WORK TO COMPLETE:
Would you write out the entries that follow word for word, omitting any images?

(Records from a collection)
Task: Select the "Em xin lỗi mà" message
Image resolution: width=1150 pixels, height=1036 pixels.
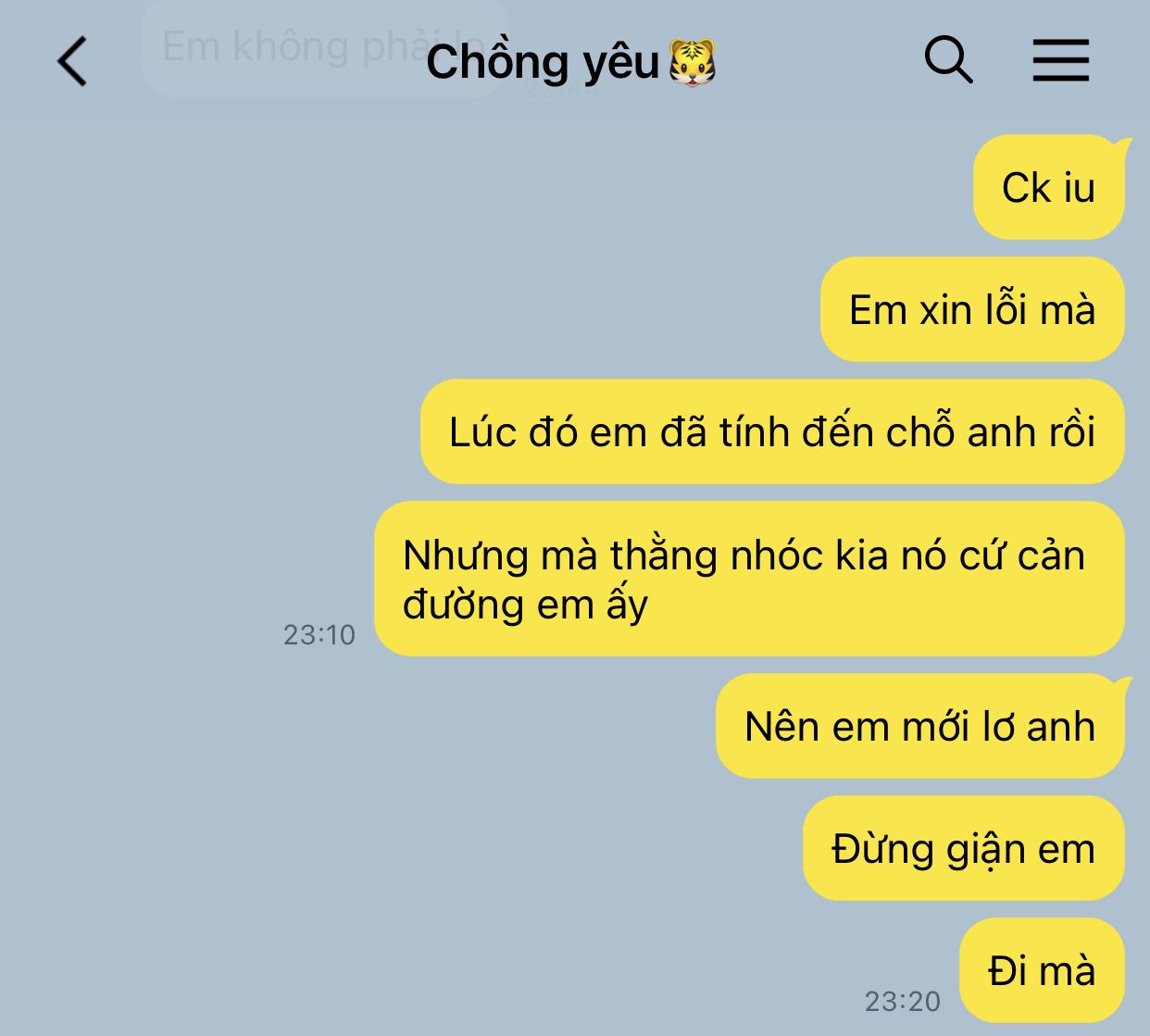Action: click(x=972, y=309)
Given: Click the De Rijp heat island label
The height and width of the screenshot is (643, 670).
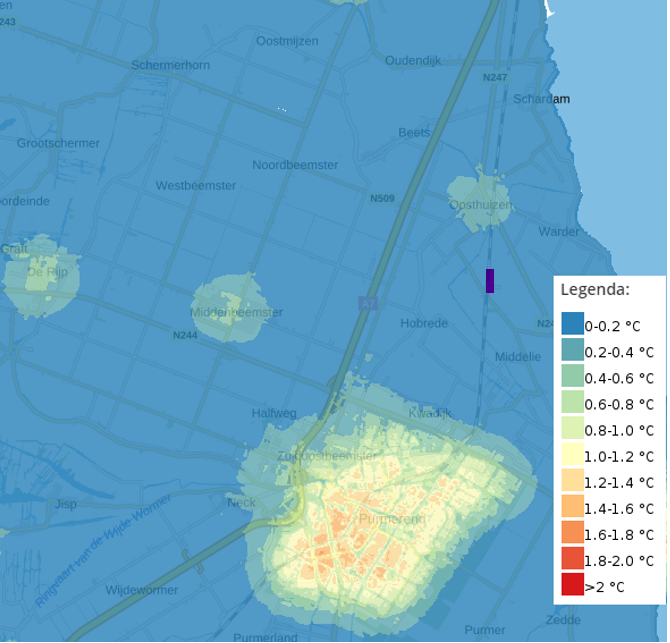Looking at the screenshot, I should click(45, 272).
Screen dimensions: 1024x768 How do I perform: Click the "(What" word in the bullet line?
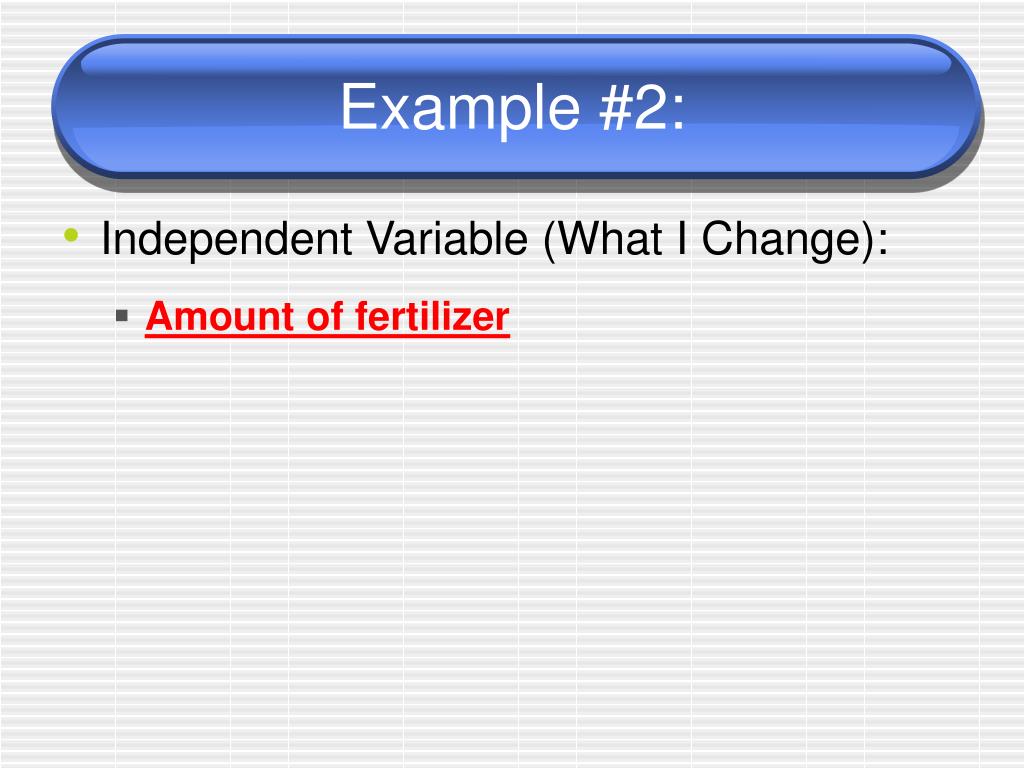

RESPONSE AREA:
Task: Select the "Em xin lỗi mà" message
Image resolution: width=1150 pixels, height=1036 pixels.
Action: click(x=972, y=309)
Given: Click the De Rijp heat island label
The height and width of the screenshot is (643, 670).
Looking at the screenshot, I should click(45, 272).
Screen dimensions: 1024x768 How do I perform: Click the "(What" word in the bullet line?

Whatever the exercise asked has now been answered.